Thorulf gruñó algo para sí y en seguida golpeó violentamente la pared con el puño, haciendo que la habitación entera se sacudiera.
—¡Conoces muy bien las acusaciones que pesan en tu contra!
—Las acusaciones son solo eso, acusaciones —se defendió Lodrin—. No hay pruebas de que...
Thorulf se abalanzó hacia el frente como un toro enfurecido, acorralando a Lodrin contra la pared que tenía a sus espaldas y lo alzó del cuello unos palmos encima del suelo. Tyrenna fue empujada hacia atrás por la violencia del impulso y de inmediato empezó a llorar.
—¡Di una palabra más, una sola, y te sacaré de aquí a rastras! Lo único que necesitas para comparecer ante los Gothar es tu lengua... todo lo demás puedo rompértelo.
Tyrenna nunca había sentido tanto miedo, un terror profundo que le revolviera las entrañas, que la hiciera temblar sin control. De pronto, sintió algo tibio humedeciendo la parte baja de su vestido.
—Thorulf, por favor... No así, no delante de mi hija.
El Hrothr se volvió hacia Tyrenna, como si solo entonces hubiera reparado en su presencia. Por algún motivo, eso le hizo soltar a Lodrin, aunque su expresión no se suavizó.
—Lodrin Mágnisson, en nombre de Fromund V, Supremo Jönnungr de Verhall y vicario de nuestro Único y Verdadero Dios Havdall, quedas arrestado por traición a la Verdad y al Imperio. ¿Reconoces o niegas estos cargos?
Lodrin miró a Tyrenna con tristeza, como si buscara con su mirada una disculpa patética. Aún así, la determinación volvió a su expresión cuando le contestó al Hrothr.
—Los niego.
Thorulf apretó los puños y alzó uno de ellos como para golpear a Lodrin. Sin embargo, solo exhaló profundamente con decepción.
—Comparecerás ante un juzgado de Gothar —dijo Thorulf mientras colocaba pesados grilletes alrededor de las muñecas de Lodrin—, y esos hombres santos serán quienes juzgarán tu culpabilidad o inocencia en base a la Verdad.
Tyrenna vio a su madre retorcerse en medio del agarre del Hrothr que la apresaba, incapaz de dar voz a sus gritos y llantos.
Lodrin miró a Tyrenna una última vez y, contra toda lógica, le sonrió. Thorulf y sus hombres lo arrastraron escaleras abajo como a un esclavo, y aunque Brilma intentó varias veces aferrarse a su marido, solo consiguió que la hicieran retroceder a patadas.

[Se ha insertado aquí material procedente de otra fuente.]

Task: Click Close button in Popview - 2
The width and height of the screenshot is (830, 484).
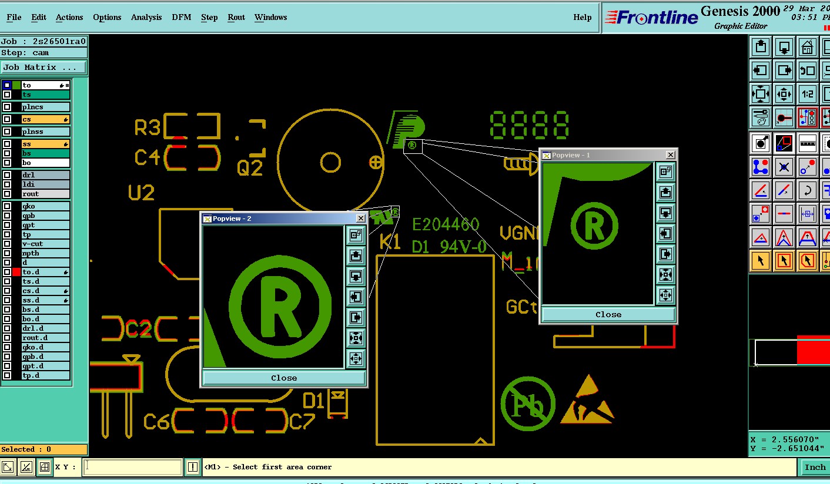Action: click(284, 378)
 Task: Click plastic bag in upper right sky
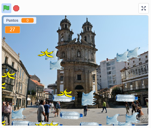coord(134,53)
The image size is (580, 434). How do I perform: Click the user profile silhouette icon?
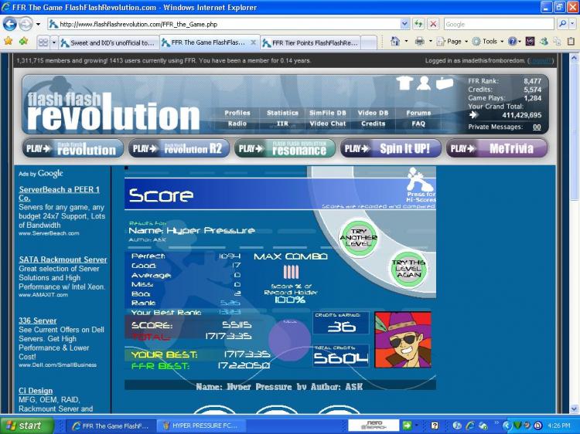(x=424, y=83)
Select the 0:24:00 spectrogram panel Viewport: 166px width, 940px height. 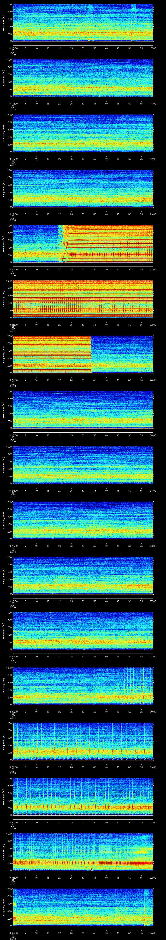[x=83, y=465]
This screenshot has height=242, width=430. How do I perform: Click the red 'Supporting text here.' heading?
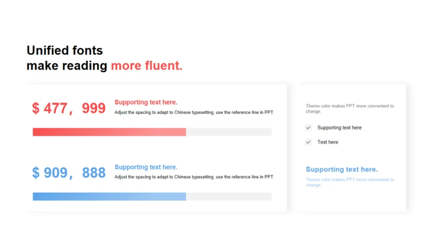[x=146, y=102]
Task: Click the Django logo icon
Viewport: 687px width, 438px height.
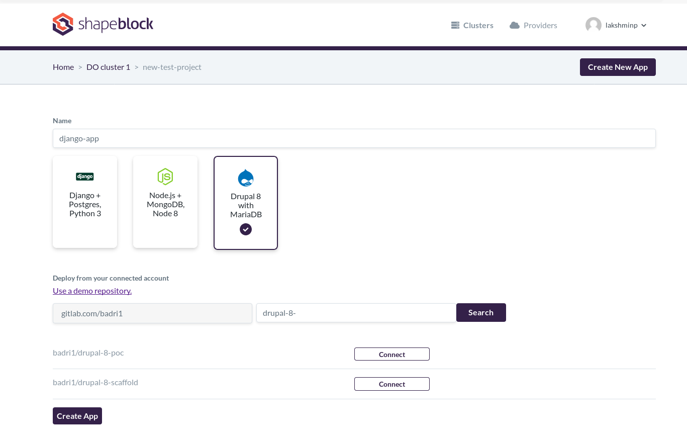Action: tap(85, 177)
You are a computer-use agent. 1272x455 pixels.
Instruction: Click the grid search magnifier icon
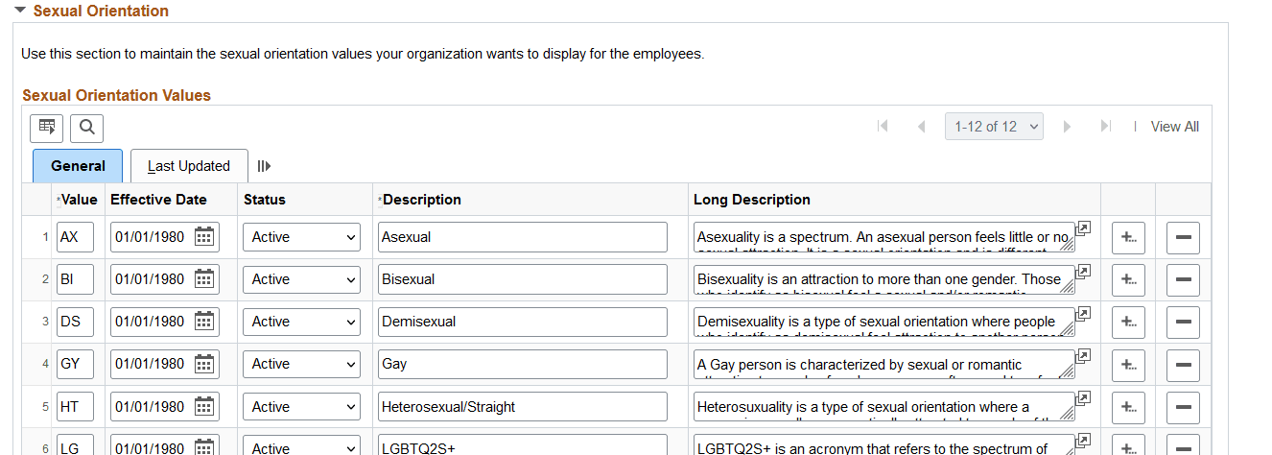tap(86, 128)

Tyrenna corrió detrás de ellos, llorando y gritando y lanzando inútiles golpes.
Afuera los esperaba una carreta y varios caballos. Los hombres de Thorulf subieron a Lodrin a la carreta como si no fuera más que un costal de harina y montaron en sus respectivas monturas.
—¿A dónde se llevan a papá? —preguntó Tyrenna en su inocencia. Su madre, golpeada y sin consuelo, simplemente no tenía voz para contestar—. ¡A dónde se lo llevan!
En su desesperación, Tyrenna se abalanzó contra los Hrothr como una fiera. Thorulf hizo girar su montura y el caballo, entrenado para el combate, golpeó a la niña con una violenta coz.
Algo en su brazo se quebró y Tyrenna se desplomó con un chillido de agonía. Pero no podían llevarse a su padre, no así.
Sobreponiéndose al dolor, Tyrenna alzó la cabeza del suelo y, con ojos nublados por sus propias lágrimas y la tierra del sendero, encaró a Thorulf mientras sus hombres partían en una nube de polvo.
Thorulf la miró una última vez como si mirara a un triste perro moribundo, dio vuelta a su montura y se marchó.
Tyrenna jamás olvidó las lágrimas, el dolor, los sueños rotos... como tampoco olvidó la imagen de su madre hecha pedazos, presa de un desconsuelo del que nunca se recuperaría.
La ayudó a levantarse, a volver adentro. La acompañó en su llanto, y en su esperanza. Los Gothar eran hombres santos, ellos sabrían que su padre era inocente. Lo sabrían, Tyrenna estaba convencida de ello. No podía ser de otro modo. Esa fue la primera vez que se mintió a sí misma.
Una semana después, Lodrin fue ejecutado.